Give back all of the records exactly.

*** AVAILABLE RECORDS ***

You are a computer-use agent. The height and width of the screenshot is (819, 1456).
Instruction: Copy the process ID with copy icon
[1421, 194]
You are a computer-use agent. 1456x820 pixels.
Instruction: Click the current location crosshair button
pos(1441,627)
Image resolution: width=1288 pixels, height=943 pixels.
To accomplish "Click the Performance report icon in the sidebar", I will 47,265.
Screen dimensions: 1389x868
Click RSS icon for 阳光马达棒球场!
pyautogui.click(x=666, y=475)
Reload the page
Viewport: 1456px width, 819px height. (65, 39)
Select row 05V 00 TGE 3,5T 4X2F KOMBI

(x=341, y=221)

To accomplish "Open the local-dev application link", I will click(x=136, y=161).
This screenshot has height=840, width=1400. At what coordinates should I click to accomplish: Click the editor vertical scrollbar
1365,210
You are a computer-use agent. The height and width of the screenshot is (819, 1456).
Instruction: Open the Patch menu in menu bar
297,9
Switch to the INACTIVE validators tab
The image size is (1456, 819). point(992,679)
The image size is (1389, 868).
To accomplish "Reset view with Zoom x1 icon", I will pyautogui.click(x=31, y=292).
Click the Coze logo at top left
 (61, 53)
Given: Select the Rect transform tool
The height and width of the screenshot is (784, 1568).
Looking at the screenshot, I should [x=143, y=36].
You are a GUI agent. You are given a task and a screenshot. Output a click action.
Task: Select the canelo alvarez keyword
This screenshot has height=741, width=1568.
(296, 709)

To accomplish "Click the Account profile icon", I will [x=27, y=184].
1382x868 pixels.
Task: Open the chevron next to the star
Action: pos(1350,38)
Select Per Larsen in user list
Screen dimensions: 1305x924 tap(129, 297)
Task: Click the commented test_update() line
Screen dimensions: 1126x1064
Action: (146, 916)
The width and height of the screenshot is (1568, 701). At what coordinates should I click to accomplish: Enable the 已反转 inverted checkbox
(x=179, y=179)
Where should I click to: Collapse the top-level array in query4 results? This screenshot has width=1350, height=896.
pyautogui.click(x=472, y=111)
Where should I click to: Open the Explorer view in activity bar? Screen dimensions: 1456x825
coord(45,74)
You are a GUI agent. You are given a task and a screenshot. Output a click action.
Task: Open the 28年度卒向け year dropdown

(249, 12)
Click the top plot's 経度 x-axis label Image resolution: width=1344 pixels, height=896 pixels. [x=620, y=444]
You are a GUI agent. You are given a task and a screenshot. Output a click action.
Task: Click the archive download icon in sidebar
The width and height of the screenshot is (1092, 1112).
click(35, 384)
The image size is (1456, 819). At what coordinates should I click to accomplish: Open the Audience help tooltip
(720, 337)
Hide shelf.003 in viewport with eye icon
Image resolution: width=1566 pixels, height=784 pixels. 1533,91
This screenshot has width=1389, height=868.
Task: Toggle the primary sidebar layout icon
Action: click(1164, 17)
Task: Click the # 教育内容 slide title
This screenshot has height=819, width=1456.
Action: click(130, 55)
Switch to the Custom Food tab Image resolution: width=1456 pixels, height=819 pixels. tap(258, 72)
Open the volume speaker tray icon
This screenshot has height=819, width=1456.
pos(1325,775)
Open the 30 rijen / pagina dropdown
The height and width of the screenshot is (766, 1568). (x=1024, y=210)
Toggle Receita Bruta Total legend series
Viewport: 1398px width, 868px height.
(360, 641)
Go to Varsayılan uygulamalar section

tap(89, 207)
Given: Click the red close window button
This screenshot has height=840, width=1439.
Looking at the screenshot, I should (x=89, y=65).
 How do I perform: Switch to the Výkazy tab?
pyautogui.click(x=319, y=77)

*** End of AVAILABLE RECORDS ***

### SOLUTION
You are a computer-use agent. The height and width of the screenshot is (819, 1456).
Instruction: Copy the process ID with copy icon
[1421, 194]
You are a computer-use agent. 1456x820 pixels.
Instruction: Click the current location crosshair button
pos(1441,627)
Image resolution: width=1288 pixels, height=943 pixels.
To accomplish "Click the Performance report icon in the sidebar", I will 47,265.
Screen dimensions: 1389x868
Click RSS icon for 阳光马达棒球场!
pyautogui.click(x=666, y=475)
Reload the page
Viewport: 1456px width, 819px height. (65, 39)
Select row 05V 00 TGE 3,5T 4X2F KOMBI

(x=341, y=221)

To accomplish "Open the local-dev application link", I will click(x=136, y=161).
This screenshot has height=840, width=1400. At what coordinates should I click to accomplish: Click the editor vertical scrollbar
1365,210
You are a computer-use agent. The height and width of the screenshot is (819, 1456).
Instruction: Open the Patch menu in menu bar
297,9
Switch to the INACTIVE validators tab
The image size is (1456, 819). point(992,679)
The image size is (1389, 868).
To accomplish "Reset view with Zoom x1 icon", I will pyautogui.click(x=31, y=292).
Click the Coze logo at top left
 (61, 53)
Given: Select the Rect transform tool
The height and width of the screenshot is (784, 1568).
Looking at the screenshot, I should [x=143, y=36].
You are a GUI agent. You are given a task and a screenshot. Output a click action.
Task: Select the canelo alvarez keyword
This screenshot has height=741, width=1568.
(296, 709)

To accomplish "Click the Account profile icon", I will [x=27, y=184].
1382x868 pixels.
Task: Open the chevron next to the star
Action: pos(1350,38)
Select Per Larsen in user list
Screen dimensions: 1305x924 tap(129, 297)
Task: Click the commented test_update() line
Screen dimensions: 1126x1064
Action: (146, 916)
The width and height of the screenshot is (1568, 701). At what coordinates should I click to accomplish: Enable the 已反转 inverted checkbox
(x=179, y=179)
Where should I click to: Collapse the top-level array in query4 results? This screenshot has width=1350, height=896.
pyautogui.click(x=472, y=111)
Where should I click to: Open the Explorer view in activity bar? Screen dimensions: 1456x825
coord(45,74)
You are a GUI agent. You are given a task and a screenshot. Output a click action.
Task: Open the 28年度卒向け year dropdown

(249, 12)
Click the top plot's 経度 x-axis label Image resolution: width=1344 pixels, height=896 pixels. [x=620, y=444]
You are a GUI agent. You are given a task and a screenshot. Output a click action.
Task: Click the archive download icon in sidebar
The width and height of the screenshot is (1092, 1112).
click(35, 384)
The image size is (1456, 819). At what coordinates should I click to accomplish: Open the Audience help tooltip
(720, 337)
Hide shelf.003 in viewport with eye icon
Image resolution: width=1566 pixels, height=784 pixels. 1533,91
This screenshot has width=1389, height=868.
Task: Toggle the primary sidebar layout icon
Action: click(1164, 17)
Task: Click the # 教育内容 slide title
This screenshot has height=819, width=1456.
Action: click(130, 55)
Switch to the Custom Food tab Image resolution: width=1456 pixels, height=819 pixels. tap(258, 72)
Open the volume speaker tray icon
This screenshot has height=819, width=1456.
pos(1325,775)
Open the 30 rijen / pagina dropdown
The height and width of the screenshot is (766, 1568). (x=1024, y=210)
Toggle Receita Bruta Total legend series
Viewport: 1398px width, 868px height.
(360, 641)
Go to Varsayılan uygulamalar section

tap(89, 207)
Given: Click the red close window button
This screenshot has height=840, width=1439.
Looking at the screenshot, I should (x=89, y=65).
 How do I perform: Switch to the Výkazy tab?
pyautogui.click(x=319, y=77)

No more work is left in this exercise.